Cyclosporine A (CsA) (Atopica®, Novartis Animal Health) is a chemical that is used in the treatment of humans after receiving organ transplantation. It is a potent immunosuppressant compound that specifically affects the portion of the immune system in which the pathology of atopic dermatitis occurs including the TH2 cells. Cyclosporine is a polypeptide product from a fungus Tolypoladium inflatum. The immunological effects include inhibition of lymphocytes, in particular T-helper lymphocytes. It depresses induction of cytotoxic T-lymphocytes and exhibits suppression of IL-1 & IL-2, macrophage activating factor & gamma interferon. T-lymphocyte proliferation is blocked while there is less effect on B-lymphocytes
As many as 65-70% of atopic dogs treated with CsA may demonstrate appreciable control. CsA is also used in the cat. Typically the drug is administered daily for 30 days then modified to alternate day treatment for the next month with maintenance therapy based upon clinical response and attempt to reduce to the lowest amount necessary to control the clinical signs (e.g. 3 days per week). The dosage is critical for optimal response and should be close to 5 mg/kg/d. Reduced dosage has been achieved with successful response in dogs by integrating ketoconazole at 2.5 mg/kg/day which interferes with the excretory pathway of the CsA. The limitations of this therapy include the cost and adverse effects most often representing GI problems (vomiting and/or diarrhea). Cyclosporine A is used in selective cases typically representing those demonstrating difficult control.

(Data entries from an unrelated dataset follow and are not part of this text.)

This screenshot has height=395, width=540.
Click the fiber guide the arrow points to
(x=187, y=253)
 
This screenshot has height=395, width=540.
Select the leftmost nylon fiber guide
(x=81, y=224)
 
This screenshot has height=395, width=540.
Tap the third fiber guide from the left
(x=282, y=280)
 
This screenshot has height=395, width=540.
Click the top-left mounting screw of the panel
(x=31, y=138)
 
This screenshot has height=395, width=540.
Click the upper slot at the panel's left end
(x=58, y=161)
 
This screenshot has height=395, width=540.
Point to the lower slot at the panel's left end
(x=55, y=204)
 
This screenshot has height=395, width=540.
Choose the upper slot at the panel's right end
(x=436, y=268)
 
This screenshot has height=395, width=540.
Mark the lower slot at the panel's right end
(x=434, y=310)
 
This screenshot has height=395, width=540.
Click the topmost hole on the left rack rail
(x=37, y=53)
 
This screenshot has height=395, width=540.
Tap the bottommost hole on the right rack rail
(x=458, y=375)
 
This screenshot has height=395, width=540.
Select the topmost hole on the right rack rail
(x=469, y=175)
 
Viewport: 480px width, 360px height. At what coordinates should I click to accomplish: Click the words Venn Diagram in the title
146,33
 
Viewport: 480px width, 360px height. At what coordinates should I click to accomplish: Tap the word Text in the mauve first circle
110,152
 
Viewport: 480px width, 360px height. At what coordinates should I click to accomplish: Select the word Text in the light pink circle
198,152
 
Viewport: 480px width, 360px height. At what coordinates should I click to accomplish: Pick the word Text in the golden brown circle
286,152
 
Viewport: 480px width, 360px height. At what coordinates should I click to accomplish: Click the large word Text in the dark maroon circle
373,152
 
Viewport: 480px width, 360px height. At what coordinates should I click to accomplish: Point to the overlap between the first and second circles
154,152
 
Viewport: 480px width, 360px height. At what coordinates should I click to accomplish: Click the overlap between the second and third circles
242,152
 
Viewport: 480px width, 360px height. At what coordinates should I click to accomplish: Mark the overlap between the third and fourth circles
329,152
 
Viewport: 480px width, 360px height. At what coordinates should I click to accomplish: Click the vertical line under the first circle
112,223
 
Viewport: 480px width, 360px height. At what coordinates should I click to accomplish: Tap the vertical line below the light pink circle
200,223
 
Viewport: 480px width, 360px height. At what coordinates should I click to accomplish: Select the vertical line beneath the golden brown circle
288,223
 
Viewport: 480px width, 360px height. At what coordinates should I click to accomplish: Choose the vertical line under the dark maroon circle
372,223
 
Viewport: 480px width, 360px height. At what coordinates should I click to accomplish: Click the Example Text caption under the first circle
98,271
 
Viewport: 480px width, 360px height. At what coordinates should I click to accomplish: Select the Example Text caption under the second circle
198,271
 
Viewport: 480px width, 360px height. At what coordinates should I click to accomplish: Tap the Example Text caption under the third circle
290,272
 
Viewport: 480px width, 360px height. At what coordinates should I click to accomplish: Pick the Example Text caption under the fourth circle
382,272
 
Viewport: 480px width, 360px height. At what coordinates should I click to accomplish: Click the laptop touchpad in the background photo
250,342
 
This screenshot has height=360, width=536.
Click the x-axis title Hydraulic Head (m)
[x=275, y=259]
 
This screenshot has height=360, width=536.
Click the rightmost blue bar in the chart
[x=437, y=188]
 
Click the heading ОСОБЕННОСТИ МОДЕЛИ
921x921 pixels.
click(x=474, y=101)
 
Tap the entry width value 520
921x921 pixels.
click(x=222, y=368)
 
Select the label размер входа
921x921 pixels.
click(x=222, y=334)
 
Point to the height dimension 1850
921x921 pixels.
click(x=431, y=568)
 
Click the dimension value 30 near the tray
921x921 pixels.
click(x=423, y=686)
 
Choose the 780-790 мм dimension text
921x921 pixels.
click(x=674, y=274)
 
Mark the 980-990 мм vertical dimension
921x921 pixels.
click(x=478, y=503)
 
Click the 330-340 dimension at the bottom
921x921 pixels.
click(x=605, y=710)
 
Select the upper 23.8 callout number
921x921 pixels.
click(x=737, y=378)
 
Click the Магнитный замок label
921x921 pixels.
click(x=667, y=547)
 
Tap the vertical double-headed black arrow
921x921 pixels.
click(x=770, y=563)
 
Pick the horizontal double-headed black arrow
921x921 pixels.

Atopic dermatitis is common cause of skin disease in the dog particularly in geographic areas with high parasite and allergen exposure. Other conditions need to be evaluated with observation of complicating problems to achieve ultimate success. Diagnosis is based on history, clinical signs, and elimination of other diseases while allergy testing is used predominantly for the identification of allergens to include in the allergen specific immunotherapy. Feline atopy appears to be more common than previously recognized and has options for diagnosis and treatment.